The reason tests like the AP exam are so expensive, Hollingsworth says, is because they are so labor intensive to make. Before the test is even administered, education experts must design and test the exam, which probably accounts for the biggest costs. There are discipline experts, curriculum experts, childhood development experts, language experts, test creation experts, statistics experts, and teachers all contributing to the creation of the exam.
“[There are] exam proctors who need to be paid. The people who print the test, under high security, need to be paid. The people who ship the test need to be paid. Is it fair of anyone to question why tests cost money?” says Hollingsworth.
To help low-income students pay for the AP exam, the College Board has a fee-reduction program. Some states offer additional fee reductions through federal and state grants. Last year, the U.S. Department of Education awarded more than $28.8 million in grants to 42 states to cover a portion of the fees charged to low-income students.

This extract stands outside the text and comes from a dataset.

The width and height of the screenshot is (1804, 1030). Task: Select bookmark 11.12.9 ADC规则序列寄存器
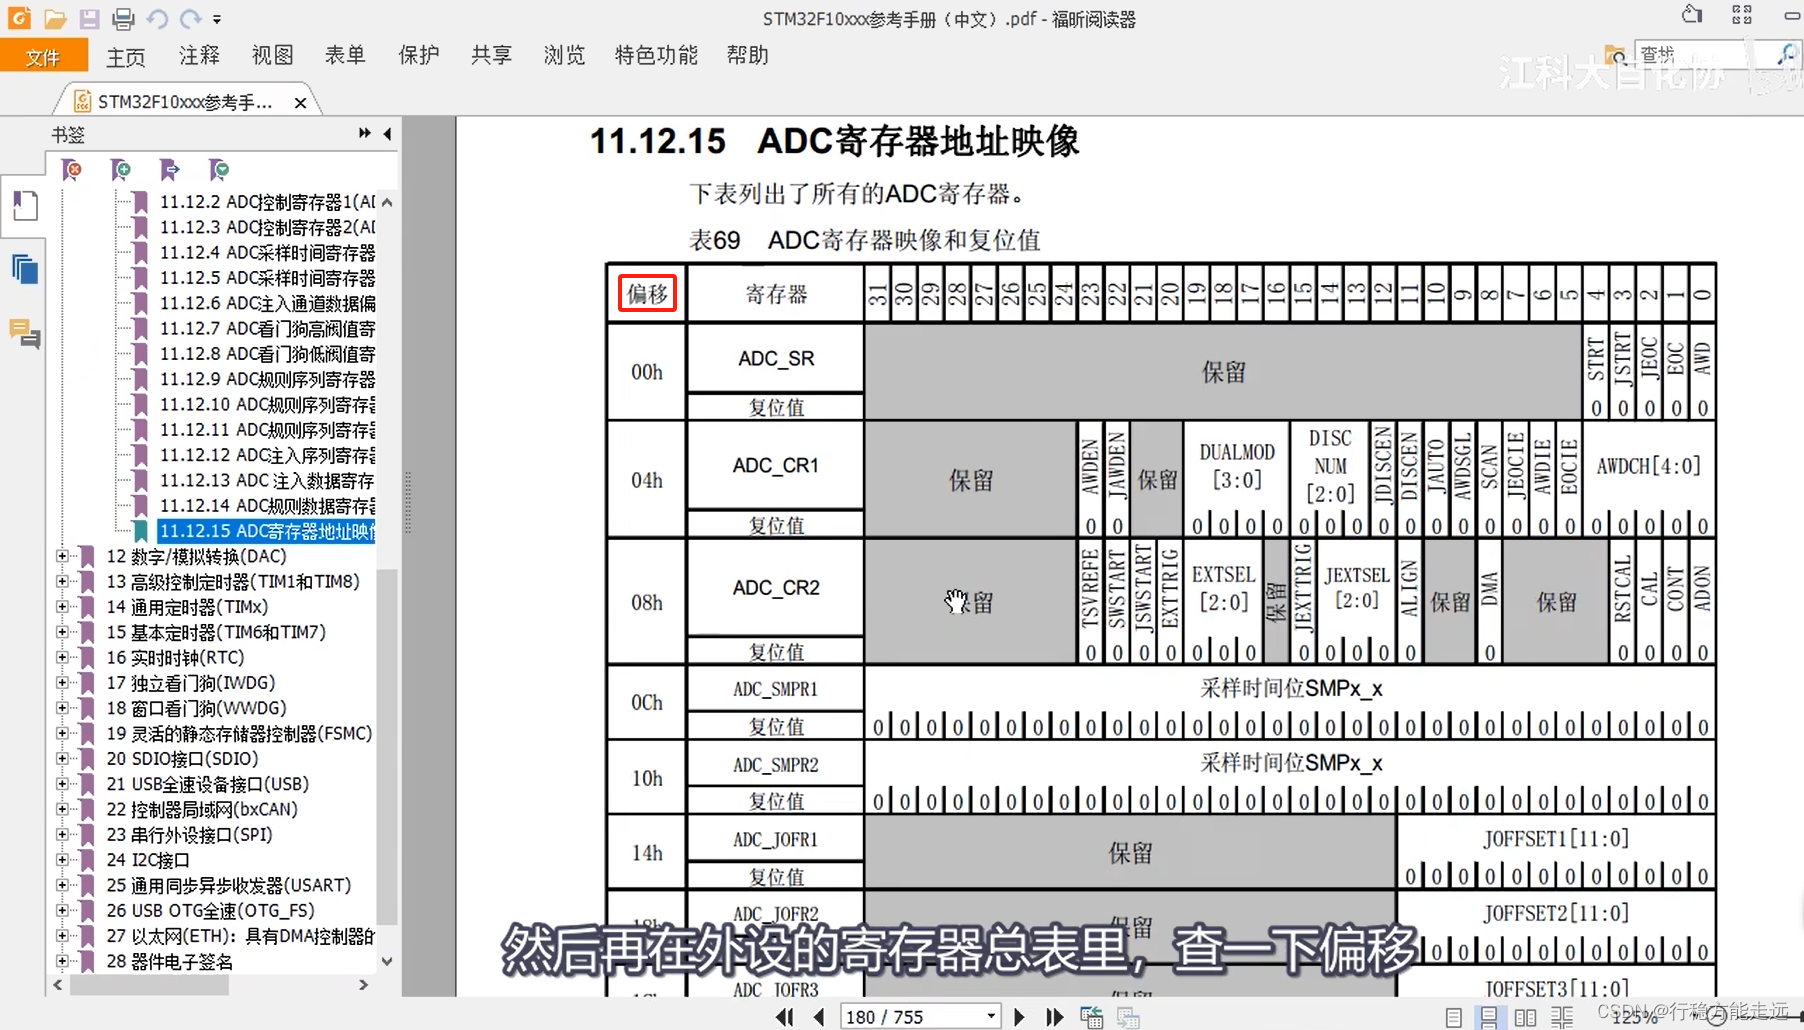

For some students, though, the aid is not enough. At a reduced fee, the exam costs about $28. But the AP is just one of many exams students hoping to go to college must take — and there are other costs to factor in.
There are preparation course fees and tutors to pay, if parents aim to give their kid a leg up on the competition. There are costs for extracurricular activities, which help students appear more well-rounded in their college applications. There are other exams to pay for — $51 for the SAT (more if you’re taking a subject test) and $36.50 for the ACT (the no writing version). And by the time you add up application and entrance fees — parents are out of hundreds or thousands of dollars well before their child steps onto a college campus. Even applying for financial aid can cost money (though the Free Application for Federal Student Aid is indeed free).
“Kids with means are definitely at an advantage,” says Heidi Waterfield, an educational consultant.
Wealthy students can not only afford tutors to help them raise their exam scores, but they can also take tests multiple times. Kids from affluent families can attend expensive, highly specialized camps during the summer to help them gain critical skills and don’t have the same economic burdens lower-income students face.
“That gives advantages to kids in ways that are subtle,” says Waterfield.
Waterfield would like the College Board to shift to a graduated payment scale for tests like the AP, so that families pay what they can afford. For low-income families who don’t have the money to hire a coach or tutor, she says students should take advantage of free online courses, borrow test books from the library, attend free workshops or programs conducted by local nonprofits, and look into vouchers or reduced-fee programs.
While students who come from disadvantaged backgrounds may not have the same resources as other kids, Williams says she hopes to change the mentality of her students to make them more competitive. In the grand scheme of things, the $89 fee for an AP test is not that big of a deal, she says, but changing students’ minds about where they can go for school and what they can do is.
“These kids already face situations that are unfair,” says Williams. “But I hope they do their best to find a way to get around all their obstacles.”